Reproduce, unchanged, the lines between the one holding "767x502 pixels." and the last line of the records, including both ends, but no pictures.
╭─ INFORMATION
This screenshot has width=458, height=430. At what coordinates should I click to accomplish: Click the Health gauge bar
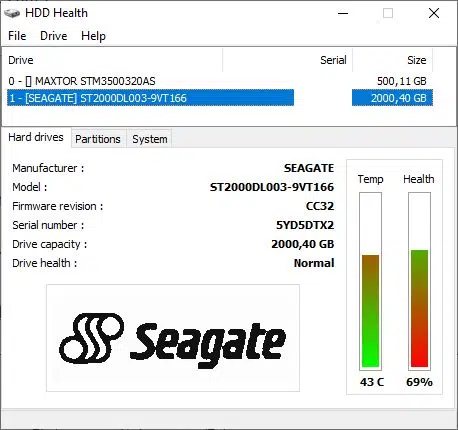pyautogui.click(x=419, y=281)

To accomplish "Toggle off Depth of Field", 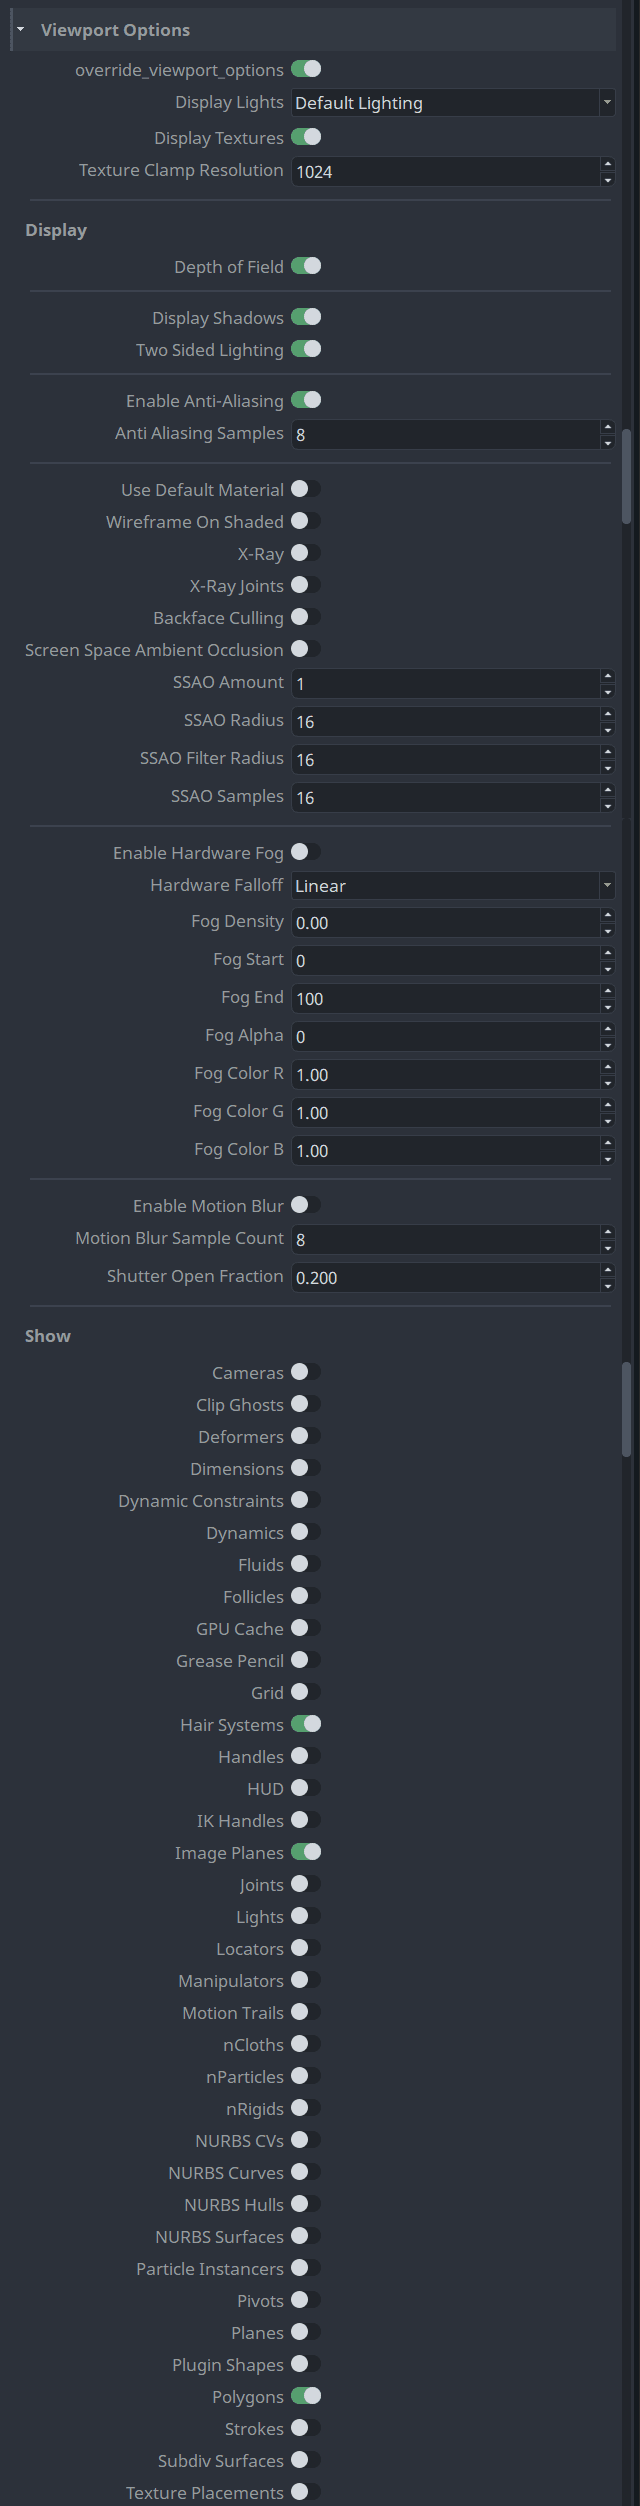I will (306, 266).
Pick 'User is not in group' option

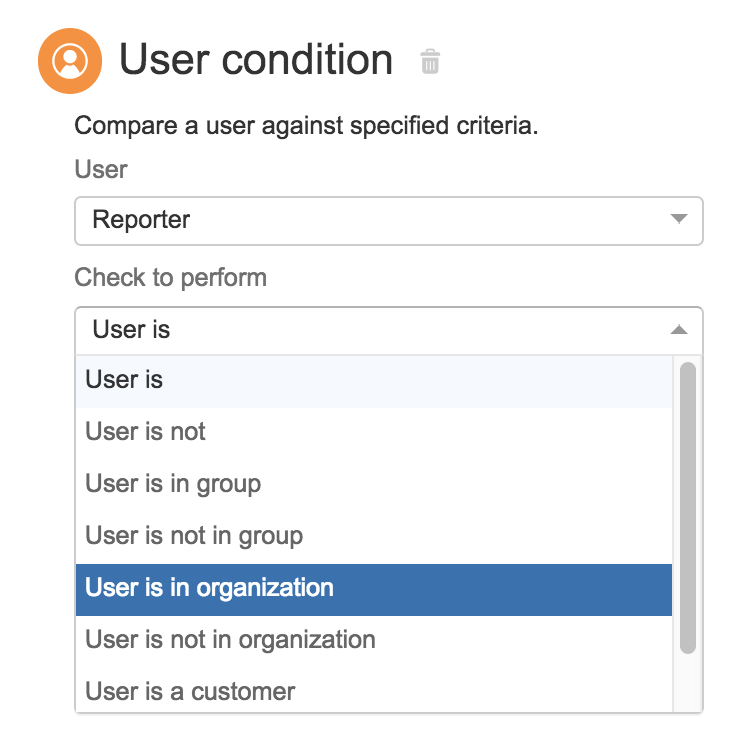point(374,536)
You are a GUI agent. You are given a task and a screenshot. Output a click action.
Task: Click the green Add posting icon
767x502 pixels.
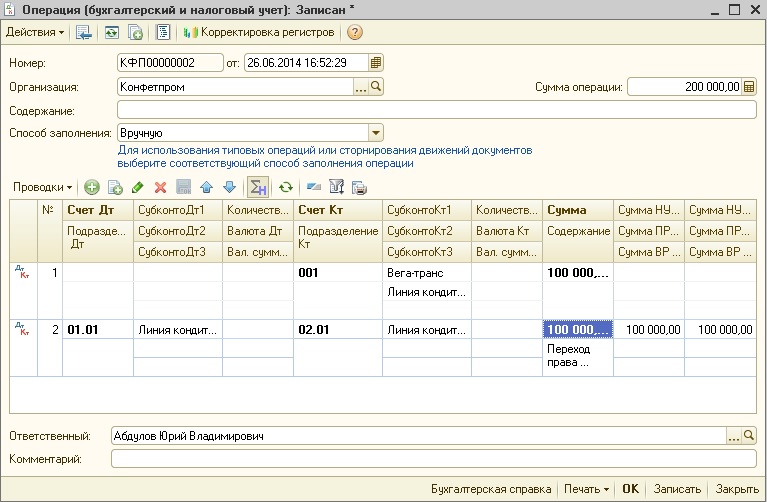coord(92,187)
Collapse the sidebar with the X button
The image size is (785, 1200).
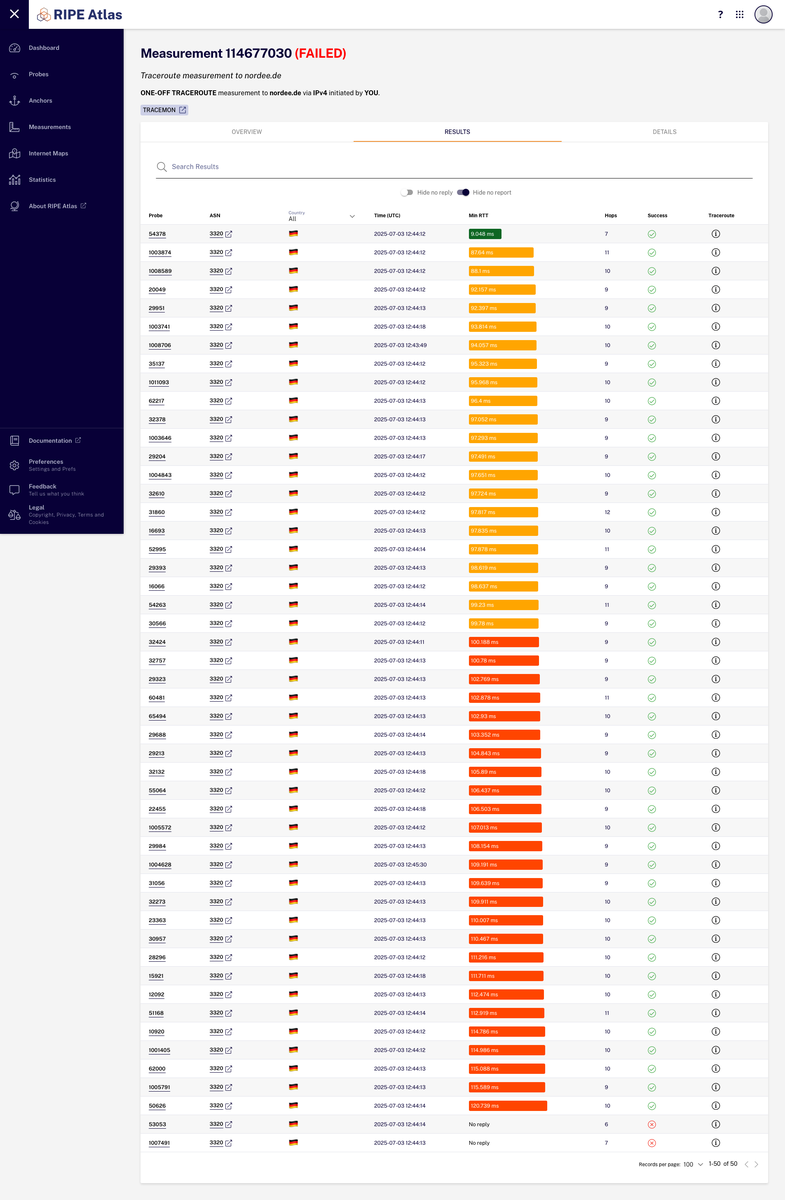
╰─
(REPLY):
767x502 pixels.
coord(92,187)
Collapse the sidebar with the X button
The image size is (785, 1200).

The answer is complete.